A serial killer is loose in Buffalo, New York, targeting young prostitutes with nowhere to hide. His name is Gary (Dallas Roberts), a catering cook fostering an obsession with family, utilizing his basement to impregnate and brainwash his captives, using the offspring to feed his delusions. Detective Mike Fletcher (John Cusack) has been working the case for years now, studying the missing women without a breakthrough, frustrating his partner, Kelsey (Jennifer Carpenter). Dealing with a troubled family life with high-maintenance teen daughter Abby (Mae Whitman), Mike is lost in his investigation, unaware that his girl is dealing with a few personal issues she’s afraid to address. When Gary mistakes Abby for a hooker and kidnaps her, the ensuing missing persons search brings Mike to the edge, obsessively working the clues to rescue his child, which eventually finds him tossed off the case. For Abby, the nightmare begins in Gary’s dungeon, finding herself chained up and surrounded by the madman’s pregnant harem, forced to join this wretched “family.”

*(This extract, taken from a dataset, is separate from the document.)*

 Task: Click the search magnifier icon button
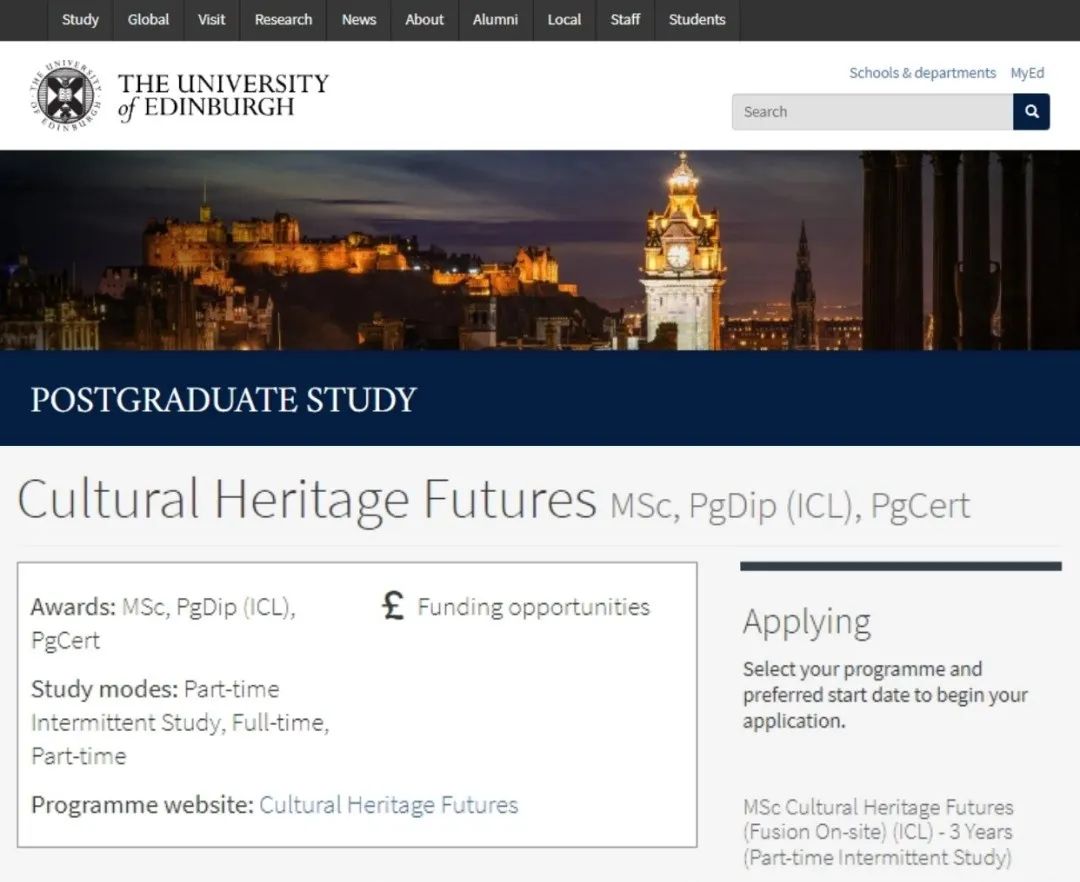point(1031,112)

When “The Factory” was originally shot in 2008, there were only four installments of “Saw,” with Hollywood feverishly producing sadistic horror pictures that highlighted the suffering of innocents for the delight of ticket buyers. The time frame is important to establish when discussing “The Factory,” as much of it resembles a lost “Saw” sequel, only instead of dismal production value, this feature looks relatively slick, set during a perpetual snowstorm in the freezing cold. And in place of metal traps, there are scenes of serial killer torment and rape, while pregnant women are tossed around like basketballs. In fact, the screenplay (credited to director Morgan O’Neill and Paul A. Leyden) kicks off an unbearably ugly note that finds Gary pinning a transgender prostitute to the wall using a fireplace poker (a vile act perfectly open to suggestion, yet O’Neill details it in full), lost in a rage after realizing his latest streetwalker acquisition isn’t capable of producing offspring. And that’s just the first five minutes of the movie.

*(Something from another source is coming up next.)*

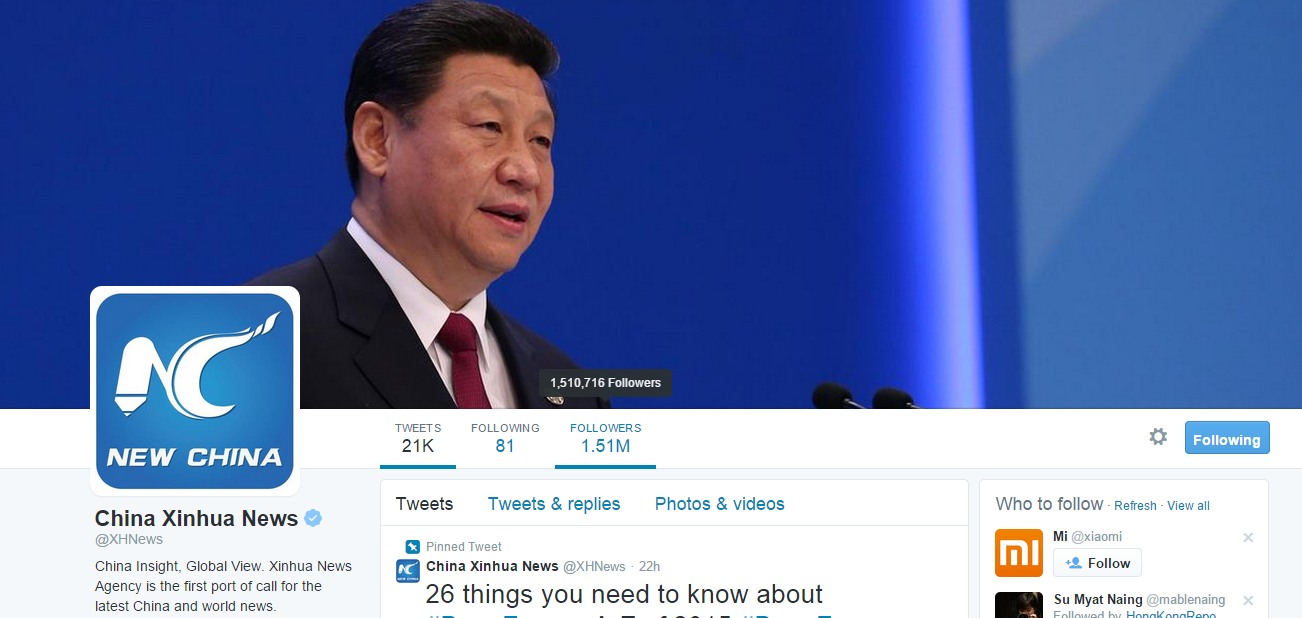Open the settings gear menu
This screenshot has height=618, width=1302.
[x=1158, y=437]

It’s difficult to suppress a horrified reaction to “The Factory,” especially when it seems so determined to make all its female characters suffer, lingering on shots of agony. There’s even a creepy aside where Mike visits a jailbait prostitute as an undercover john, hoping to question the girl about her situation. Instead of an immediate interrogation, we’re treated to a lingering striptease and some of the worst police work I’ve seen on film. Good to know the easily located abused and exploited women of Buffalo have no advocate in the police department. Why help hundreds desperately in need of liberation and rehabilitation when a single whiny, dim-witted teen girl is in danger? “The Factory” plays it relentlessly rough and sleazy, requiring a shower after viewing just to get O’Neill’s hatred of women scrubbed off in full. The man’s appetite in performances is also ridiculous, with Roberts delivering stridently over-the-top work as killer Gary, seemingly fresh from paging through his “Screen Serial Killing for Dummies” guidebook. He’s awful here, making an already uncomfortable movie all the more painful to sit through.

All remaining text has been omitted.